When Norah was first born, I remember being disappointed that other friends weren't having babies at the same time. Even friends who had babies born just 6 months or even a year behind seemed so much younger. I remember thinking it was such a shame that I wouldn't be able to raise kids with the same clan of friends I'd always had. And then, as the kids grew older, I realized how silly that really was. Kids play with other kids: regardless of gender, gaping age differences, or a seeming lack of interest in the same activities. Put a group of kids together and they'll find a point of connection. It's that simple.
For the past 5 years since being a mom, I've struggled to find a mama clan to connect to. I spent time on the hunt for other mamas with 2 little girls just the same ages as my own girls, mamas who worked full time like me, mamas who shared similar interests. Most of my mama friends in California were either my friends before we were mamas or were women who reached out to me. I kept waiting for the perfect fit.
But, being here I have had to be more bold: introducing myself on our street corner or at the park. Asking candidly about good preschools, cheap groceries, and how to get through rainy days. Being new, afraid, and alone - I've been broken open. I've had to ask and receive others' help and advice. I've realized it was foolish not to reach out when I was comfortable in California. Though we look for similarities as points of connection with others, it is the differences between us and those we love that really enrich our lives.
On one of our first days here, I ran out to the street corner to greet my neighbor as she headed out for a walk with her two boys.
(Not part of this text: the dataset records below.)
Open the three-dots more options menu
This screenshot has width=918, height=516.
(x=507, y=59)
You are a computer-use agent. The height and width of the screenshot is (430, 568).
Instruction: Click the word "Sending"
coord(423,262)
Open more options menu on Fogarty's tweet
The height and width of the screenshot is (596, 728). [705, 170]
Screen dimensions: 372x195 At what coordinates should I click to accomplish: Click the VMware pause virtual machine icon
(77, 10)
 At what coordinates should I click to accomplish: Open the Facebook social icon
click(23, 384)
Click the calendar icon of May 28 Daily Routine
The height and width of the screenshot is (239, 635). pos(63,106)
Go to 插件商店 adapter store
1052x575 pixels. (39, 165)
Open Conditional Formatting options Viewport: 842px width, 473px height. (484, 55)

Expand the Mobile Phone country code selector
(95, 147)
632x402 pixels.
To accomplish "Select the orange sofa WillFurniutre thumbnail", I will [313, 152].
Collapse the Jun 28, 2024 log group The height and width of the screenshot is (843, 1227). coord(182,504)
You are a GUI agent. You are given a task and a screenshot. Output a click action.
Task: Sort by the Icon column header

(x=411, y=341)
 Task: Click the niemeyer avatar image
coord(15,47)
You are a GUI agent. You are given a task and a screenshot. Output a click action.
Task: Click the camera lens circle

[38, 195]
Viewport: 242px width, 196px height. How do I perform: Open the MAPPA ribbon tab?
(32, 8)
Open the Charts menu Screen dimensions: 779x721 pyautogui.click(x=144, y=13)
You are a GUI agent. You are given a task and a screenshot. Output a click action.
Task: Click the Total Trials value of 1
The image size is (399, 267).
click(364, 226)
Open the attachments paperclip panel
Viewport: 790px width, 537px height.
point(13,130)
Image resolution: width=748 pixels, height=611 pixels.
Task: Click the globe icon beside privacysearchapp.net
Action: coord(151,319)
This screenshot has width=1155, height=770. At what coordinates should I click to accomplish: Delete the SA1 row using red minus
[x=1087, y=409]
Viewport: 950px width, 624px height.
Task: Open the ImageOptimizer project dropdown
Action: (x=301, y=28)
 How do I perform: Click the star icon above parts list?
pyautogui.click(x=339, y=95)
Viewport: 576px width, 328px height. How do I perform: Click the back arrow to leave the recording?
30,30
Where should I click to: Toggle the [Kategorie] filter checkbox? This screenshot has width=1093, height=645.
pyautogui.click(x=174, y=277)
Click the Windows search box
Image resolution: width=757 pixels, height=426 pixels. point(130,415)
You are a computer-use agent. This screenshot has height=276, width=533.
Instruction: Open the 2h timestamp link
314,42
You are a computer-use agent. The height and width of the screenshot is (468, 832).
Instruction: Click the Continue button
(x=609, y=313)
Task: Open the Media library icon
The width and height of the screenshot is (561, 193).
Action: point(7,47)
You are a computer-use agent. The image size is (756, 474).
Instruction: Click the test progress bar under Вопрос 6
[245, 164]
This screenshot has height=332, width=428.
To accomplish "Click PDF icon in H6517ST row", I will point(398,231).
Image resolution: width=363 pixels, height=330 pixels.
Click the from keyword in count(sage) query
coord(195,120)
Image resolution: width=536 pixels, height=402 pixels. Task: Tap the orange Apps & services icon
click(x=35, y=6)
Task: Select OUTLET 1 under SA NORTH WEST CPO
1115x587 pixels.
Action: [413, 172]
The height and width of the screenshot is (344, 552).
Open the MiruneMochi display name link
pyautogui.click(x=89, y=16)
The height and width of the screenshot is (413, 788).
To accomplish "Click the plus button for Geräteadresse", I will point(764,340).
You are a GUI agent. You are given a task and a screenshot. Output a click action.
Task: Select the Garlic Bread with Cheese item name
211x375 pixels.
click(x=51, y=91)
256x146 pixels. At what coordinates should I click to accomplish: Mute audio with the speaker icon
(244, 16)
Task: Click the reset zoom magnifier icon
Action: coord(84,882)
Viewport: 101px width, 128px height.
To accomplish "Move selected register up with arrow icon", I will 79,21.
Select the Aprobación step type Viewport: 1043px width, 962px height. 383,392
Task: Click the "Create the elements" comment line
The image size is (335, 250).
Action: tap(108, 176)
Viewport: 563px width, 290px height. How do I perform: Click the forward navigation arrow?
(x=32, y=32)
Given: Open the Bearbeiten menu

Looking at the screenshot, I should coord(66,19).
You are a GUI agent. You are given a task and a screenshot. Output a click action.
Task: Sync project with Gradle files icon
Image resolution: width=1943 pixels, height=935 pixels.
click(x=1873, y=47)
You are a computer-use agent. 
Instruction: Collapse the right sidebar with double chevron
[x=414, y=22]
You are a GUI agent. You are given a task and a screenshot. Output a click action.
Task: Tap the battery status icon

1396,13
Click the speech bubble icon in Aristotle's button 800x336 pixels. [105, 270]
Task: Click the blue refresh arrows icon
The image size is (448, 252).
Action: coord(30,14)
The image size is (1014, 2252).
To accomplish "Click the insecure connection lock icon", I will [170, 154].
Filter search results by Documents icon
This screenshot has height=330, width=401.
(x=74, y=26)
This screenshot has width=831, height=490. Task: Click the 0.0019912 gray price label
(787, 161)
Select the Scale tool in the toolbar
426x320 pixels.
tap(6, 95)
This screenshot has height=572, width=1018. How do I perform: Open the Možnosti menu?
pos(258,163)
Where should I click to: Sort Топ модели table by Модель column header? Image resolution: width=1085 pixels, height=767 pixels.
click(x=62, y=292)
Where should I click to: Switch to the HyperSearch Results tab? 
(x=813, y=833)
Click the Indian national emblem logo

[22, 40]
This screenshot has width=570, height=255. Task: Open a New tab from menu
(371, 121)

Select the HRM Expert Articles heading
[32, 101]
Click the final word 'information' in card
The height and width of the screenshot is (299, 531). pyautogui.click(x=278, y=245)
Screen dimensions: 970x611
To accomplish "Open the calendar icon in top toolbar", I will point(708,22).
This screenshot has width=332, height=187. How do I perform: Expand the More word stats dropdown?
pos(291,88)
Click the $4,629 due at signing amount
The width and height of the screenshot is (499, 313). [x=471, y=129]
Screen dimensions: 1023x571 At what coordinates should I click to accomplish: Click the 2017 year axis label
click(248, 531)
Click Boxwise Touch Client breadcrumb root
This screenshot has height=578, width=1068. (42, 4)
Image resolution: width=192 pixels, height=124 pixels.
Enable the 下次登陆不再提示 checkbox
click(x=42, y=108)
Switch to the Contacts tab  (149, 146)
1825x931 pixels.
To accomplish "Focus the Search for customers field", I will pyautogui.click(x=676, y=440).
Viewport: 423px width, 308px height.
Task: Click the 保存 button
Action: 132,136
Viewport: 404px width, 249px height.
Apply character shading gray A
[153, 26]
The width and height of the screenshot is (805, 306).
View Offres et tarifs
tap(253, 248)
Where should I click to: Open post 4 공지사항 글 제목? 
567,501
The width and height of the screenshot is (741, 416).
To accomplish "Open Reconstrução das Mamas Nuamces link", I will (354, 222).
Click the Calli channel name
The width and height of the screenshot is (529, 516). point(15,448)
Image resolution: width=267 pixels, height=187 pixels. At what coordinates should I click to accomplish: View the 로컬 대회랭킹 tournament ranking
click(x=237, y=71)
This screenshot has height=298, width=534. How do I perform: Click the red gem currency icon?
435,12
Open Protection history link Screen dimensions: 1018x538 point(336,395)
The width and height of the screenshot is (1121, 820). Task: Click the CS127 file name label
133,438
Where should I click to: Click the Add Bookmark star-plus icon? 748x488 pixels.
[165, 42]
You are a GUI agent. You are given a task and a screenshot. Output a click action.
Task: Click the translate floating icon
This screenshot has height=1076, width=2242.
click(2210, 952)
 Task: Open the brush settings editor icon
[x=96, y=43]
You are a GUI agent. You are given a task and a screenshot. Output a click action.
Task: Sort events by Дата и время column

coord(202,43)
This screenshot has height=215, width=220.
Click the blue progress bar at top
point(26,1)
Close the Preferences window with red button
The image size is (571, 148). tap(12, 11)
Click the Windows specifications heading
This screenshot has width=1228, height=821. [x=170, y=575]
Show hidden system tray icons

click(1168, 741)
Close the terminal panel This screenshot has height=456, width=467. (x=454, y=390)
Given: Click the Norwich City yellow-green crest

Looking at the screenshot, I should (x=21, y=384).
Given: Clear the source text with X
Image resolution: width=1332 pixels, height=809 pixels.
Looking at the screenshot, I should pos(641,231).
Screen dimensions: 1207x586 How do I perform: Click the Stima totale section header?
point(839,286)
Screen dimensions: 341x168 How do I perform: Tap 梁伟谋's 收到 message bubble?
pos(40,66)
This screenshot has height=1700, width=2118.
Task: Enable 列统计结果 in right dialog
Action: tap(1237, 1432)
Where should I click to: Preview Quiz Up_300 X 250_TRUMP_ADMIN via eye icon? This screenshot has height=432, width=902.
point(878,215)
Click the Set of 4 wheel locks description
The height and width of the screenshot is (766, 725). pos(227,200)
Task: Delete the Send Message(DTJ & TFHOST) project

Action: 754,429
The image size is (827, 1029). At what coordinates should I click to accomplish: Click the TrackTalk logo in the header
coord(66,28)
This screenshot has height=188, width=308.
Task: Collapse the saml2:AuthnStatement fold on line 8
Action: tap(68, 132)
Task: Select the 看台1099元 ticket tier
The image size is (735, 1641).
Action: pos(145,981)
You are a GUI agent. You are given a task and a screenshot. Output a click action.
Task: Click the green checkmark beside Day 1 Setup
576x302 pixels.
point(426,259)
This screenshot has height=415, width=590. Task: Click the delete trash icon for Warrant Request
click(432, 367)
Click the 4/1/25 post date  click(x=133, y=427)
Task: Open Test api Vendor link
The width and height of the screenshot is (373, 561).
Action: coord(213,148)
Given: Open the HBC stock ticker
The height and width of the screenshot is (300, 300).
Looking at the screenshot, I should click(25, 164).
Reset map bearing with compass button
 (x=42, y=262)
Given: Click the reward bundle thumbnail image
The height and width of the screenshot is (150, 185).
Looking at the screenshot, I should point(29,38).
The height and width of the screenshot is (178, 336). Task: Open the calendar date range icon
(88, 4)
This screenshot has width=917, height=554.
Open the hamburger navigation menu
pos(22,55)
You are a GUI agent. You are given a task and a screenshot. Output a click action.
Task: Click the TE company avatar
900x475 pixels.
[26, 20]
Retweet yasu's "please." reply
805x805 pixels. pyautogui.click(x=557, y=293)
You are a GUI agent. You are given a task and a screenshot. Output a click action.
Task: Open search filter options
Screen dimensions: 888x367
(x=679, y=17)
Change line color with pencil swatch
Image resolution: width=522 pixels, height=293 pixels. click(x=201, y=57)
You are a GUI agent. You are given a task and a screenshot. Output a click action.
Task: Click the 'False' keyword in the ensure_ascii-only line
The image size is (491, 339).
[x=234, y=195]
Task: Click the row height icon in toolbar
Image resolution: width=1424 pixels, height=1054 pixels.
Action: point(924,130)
I told her I was new to the area and new to being a stay at home mom. A few hours later, she posted a note on my door with some helpful numbers, her own contact information, and the name of a playgroup she thought I might like to join.
Since then the girls and I have been going to the playgroup. We've met a tribe of mamas strong, beautiful, and banded together in raising their kids. They swap advice, babysitting, clothes, and coupons. From the start, they've made us feel invited, welcomed, embraced.
Today, on a group walk with the mamas - I came completely unprepared. Of course, Harper blew out her diaper along the walk and I had nothing to change her into. Another mama offered a change of clothes and a diaper, saying nonchalantly, "just bring it back when you can."
I kept apologizing, mortified and embarrassed.
But, one of the other mothers piped in with these wise words I've probably heard a thousand times before, "We are of the mindset that it takes a village. Just accept the help, and pitch in when you can." It really hit me. I am grateful for the little village here we're already starting to form. And more grateful than ever before for our extended village of friends and family all over the world. Thanks for being a part of our tribe.